◆ **What the exercise asks**:
Reproduce the lines from the line containing "peak on chart" up to and including the line containing "click(x=241, y=423)".

-------

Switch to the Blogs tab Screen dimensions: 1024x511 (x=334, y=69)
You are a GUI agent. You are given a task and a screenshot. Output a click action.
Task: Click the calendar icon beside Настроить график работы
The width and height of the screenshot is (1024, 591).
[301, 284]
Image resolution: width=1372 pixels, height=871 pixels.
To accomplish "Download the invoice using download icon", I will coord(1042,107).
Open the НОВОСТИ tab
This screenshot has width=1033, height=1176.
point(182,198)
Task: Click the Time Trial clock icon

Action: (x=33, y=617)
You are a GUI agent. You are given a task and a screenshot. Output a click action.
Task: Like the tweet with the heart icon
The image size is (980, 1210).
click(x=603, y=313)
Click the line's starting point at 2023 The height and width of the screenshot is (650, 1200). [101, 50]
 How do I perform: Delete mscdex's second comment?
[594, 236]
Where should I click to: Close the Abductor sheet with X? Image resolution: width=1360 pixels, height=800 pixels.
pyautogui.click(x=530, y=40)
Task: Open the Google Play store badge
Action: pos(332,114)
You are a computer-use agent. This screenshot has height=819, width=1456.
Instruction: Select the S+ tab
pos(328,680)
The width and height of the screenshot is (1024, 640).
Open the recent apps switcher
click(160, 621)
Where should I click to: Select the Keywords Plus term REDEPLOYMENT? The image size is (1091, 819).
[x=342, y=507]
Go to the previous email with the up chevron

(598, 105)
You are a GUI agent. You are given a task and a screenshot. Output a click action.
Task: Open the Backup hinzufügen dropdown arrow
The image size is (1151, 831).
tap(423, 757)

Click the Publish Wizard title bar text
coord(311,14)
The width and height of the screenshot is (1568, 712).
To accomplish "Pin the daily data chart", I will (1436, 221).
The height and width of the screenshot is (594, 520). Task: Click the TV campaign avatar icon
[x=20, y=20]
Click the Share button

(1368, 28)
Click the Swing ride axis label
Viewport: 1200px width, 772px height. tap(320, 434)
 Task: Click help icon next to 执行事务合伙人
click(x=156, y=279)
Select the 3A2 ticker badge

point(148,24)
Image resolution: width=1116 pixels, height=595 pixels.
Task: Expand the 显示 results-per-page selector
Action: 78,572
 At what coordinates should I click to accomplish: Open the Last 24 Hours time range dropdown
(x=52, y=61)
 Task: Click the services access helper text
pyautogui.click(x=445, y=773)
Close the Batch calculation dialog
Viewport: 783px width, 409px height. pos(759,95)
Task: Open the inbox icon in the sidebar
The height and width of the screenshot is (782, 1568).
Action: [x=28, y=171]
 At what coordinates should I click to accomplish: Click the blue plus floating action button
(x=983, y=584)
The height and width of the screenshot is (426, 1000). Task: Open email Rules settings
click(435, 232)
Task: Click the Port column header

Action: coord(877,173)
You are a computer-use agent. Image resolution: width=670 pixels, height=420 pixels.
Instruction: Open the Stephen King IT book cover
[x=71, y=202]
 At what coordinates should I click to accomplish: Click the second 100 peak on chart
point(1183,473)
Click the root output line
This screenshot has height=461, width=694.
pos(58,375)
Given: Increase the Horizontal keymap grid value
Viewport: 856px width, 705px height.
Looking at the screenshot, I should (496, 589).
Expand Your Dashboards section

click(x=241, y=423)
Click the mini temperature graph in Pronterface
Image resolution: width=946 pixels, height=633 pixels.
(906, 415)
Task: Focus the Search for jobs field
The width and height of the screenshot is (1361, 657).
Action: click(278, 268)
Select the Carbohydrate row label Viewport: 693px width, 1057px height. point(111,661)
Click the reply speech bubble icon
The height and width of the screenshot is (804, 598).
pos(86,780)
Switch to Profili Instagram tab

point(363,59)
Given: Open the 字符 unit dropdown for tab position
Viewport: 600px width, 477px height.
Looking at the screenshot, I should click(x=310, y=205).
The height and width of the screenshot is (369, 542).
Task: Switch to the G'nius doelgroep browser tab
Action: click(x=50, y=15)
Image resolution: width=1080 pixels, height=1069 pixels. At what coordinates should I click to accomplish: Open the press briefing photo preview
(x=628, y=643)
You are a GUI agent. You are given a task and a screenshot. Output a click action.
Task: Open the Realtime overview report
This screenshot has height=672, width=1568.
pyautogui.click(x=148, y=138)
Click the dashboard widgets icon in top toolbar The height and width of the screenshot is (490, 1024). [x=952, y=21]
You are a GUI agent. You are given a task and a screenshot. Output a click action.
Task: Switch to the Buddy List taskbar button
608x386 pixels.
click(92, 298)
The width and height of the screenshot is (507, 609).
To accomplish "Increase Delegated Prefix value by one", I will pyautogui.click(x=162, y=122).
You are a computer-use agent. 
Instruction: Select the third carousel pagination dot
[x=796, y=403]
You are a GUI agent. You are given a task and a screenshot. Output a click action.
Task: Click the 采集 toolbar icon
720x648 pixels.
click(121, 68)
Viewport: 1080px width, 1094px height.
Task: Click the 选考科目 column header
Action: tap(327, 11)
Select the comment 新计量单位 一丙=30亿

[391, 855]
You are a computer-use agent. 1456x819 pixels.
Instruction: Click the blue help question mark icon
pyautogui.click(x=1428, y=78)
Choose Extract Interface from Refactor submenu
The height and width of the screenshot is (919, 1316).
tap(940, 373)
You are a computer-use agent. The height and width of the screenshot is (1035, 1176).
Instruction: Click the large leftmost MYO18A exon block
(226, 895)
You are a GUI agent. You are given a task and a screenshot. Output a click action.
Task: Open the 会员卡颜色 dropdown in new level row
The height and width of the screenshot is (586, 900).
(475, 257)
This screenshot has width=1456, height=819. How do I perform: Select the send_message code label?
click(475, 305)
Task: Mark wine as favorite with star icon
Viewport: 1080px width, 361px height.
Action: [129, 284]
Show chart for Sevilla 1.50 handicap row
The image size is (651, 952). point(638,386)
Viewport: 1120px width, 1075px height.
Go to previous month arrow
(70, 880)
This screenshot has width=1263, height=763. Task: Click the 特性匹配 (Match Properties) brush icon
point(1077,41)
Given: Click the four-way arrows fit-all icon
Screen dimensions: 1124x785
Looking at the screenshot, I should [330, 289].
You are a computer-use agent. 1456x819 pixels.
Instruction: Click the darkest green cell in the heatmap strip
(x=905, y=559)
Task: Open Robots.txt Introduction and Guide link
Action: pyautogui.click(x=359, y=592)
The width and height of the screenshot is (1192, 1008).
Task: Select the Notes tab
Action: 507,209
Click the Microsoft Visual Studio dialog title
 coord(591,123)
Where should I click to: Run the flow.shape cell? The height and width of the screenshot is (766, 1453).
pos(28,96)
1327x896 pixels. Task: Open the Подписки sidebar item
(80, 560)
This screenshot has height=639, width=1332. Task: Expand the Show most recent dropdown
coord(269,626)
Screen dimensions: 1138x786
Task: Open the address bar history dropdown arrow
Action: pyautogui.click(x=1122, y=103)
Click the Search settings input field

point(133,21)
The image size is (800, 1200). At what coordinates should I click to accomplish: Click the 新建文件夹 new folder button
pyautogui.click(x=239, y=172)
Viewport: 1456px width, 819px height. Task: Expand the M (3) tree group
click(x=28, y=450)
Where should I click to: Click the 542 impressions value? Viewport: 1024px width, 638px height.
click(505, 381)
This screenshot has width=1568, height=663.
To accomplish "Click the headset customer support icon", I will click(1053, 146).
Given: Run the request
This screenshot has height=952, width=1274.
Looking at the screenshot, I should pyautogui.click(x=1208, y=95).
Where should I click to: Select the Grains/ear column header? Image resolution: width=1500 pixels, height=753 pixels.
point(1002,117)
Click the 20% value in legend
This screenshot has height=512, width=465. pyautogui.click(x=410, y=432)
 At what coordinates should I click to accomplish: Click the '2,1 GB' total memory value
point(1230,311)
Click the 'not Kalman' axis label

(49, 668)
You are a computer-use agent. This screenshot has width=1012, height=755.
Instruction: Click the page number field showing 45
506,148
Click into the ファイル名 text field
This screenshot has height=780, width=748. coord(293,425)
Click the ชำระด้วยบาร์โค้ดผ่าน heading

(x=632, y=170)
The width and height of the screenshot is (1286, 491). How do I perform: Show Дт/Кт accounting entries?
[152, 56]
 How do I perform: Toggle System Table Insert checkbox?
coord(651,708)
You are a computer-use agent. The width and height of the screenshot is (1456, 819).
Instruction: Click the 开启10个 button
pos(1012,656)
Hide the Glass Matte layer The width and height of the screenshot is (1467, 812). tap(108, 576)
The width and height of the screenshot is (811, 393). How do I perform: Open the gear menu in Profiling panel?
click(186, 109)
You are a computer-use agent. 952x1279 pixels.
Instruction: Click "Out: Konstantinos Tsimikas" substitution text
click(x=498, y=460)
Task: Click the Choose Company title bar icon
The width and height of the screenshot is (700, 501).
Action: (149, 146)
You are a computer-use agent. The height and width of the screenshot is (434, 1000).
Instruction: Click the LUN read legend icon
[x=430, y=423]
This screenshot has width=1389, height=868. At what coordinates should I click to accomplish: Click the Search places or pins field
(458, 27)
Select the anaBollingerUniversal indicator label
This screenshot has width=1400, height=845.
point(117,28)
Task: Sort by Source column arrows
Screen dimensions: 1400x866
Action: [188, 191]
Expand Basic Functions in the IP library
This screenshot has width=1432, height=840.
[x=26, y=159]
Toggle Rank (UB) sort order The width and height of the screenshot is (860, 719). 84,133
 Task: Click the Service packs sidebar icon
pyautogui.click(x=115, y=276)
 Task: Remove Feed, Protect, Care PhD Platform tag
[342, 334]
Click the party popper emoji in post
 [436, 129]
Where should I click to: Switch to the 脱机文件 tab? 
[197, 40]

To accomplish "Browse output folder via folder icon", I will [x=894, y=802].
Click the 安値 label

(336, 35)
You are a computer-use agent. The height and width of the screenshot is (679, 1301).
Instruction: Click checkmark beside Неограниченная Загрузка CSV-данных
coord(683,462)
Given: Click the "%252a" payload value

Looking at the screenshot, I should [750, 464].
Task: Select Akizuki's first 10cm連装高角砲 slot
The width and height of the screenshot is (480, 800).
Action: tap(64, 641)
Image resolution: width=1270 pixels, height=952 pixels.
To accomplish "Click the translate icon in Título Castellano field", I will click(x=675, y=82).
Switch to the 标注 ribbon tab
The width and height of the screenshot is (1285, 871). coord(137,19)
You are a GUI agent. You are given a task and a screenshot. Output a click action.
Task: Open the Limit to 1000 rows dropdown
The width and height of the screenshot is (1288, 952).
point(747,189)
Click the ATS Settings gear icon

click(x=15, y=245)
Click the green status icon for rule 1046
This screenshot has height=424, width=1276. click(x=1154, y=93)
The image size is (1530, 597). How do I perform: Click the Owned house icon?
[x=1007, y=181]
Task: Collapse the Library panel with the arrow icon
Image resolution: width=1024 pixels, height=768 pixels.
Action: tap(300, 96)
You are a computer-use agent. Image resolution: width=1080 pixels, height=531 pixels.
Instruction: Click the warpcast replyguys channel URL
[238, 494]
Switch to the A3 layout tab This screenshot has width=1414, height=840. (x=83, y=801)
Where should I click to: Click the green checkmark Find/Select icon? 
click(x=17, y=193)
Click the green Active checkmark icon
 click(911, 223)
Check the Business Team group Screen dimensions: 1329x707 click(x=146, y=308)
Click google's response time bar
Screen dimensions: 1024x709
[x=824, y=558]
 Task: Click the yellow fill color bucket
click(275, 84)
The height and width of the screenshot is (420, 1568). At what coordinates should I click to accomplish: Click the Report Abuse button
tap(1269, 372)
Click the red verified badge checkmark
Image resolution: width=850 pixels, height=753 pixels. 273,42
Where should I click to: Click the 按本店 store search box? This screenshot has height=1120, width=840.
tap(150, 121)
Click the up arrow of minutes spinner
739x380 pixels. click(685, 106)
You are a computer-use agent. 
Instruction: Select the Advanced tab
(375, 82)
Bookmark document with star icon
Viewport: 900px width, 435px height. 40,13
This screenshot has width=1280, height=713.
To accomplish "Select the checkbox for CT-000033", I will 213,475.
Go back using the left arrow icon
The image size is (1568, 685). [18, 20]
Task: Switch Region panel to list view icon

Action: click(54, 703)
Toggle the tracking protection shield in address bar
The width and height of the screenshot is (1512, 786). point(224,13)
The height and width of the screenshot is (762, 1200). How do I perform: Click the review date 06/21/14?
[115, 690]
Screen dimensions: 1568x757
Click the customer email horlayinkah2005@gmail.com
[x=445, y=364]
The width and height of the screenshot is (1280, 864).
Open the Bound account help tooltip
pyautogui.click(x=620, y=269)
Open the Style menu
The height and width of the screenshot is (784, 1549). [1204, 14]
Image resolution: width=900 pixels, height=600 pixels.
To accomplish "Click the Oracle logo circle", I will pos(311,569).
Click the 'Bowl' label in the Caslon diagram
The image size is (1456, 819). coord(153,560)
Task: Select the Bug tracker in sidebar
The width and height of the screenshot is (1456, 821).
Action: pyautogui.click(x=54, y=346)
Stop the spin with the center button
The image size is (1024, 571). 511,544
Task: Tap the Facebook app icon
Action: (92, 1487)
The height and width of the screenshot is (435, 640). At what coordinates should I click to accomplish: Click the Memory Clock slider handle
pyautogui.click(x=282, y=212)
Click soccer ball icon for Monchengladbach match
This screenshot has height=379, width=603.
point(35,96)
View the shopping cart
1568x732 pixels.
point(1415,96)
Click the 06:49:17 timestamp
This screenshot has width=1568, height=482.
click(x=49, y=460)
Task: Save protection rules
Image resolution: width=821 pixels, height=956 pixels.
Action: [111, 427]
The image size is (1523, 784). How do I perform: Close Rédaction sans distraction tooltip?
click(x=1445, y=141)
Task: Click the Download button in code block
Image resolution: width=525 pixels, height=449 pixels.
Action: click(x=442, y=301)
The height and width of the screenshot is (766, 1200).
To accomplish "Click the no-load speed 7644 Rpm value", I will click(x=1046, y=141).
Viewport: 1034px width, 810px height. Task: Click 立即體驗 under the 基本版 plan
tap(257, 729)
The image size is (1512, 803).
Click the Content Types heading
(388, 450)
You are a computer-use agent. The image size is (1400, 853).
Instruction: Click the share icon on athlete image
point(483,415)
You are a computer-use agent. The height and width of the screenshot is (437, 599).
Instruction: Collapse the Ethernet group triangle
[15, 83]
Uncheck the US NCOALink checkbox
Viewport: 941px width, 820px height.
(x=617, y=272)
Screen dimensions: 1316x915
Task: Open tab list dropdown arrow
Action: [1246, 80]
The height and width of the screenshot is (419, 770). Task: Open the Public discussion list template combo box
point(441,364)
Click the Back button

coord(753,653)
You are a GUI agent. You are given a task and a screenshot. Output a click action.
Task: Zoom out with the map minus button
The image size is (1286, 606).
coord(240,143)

-------

◆ **Completed exercise**:
 At what coordinates should I click to accomplish: Click the second 100 peak on chart
point(1183,473)
Click the root output line
This screenshot has height=461, width=694.
pos(58,375)
Given: Increase the Horizontal keymap grid value
Viewport: 856px width, 705px height.
Looking at the screenshot, I should (496, 589).
Expand Your Dashboards section

click(x=241, y=423)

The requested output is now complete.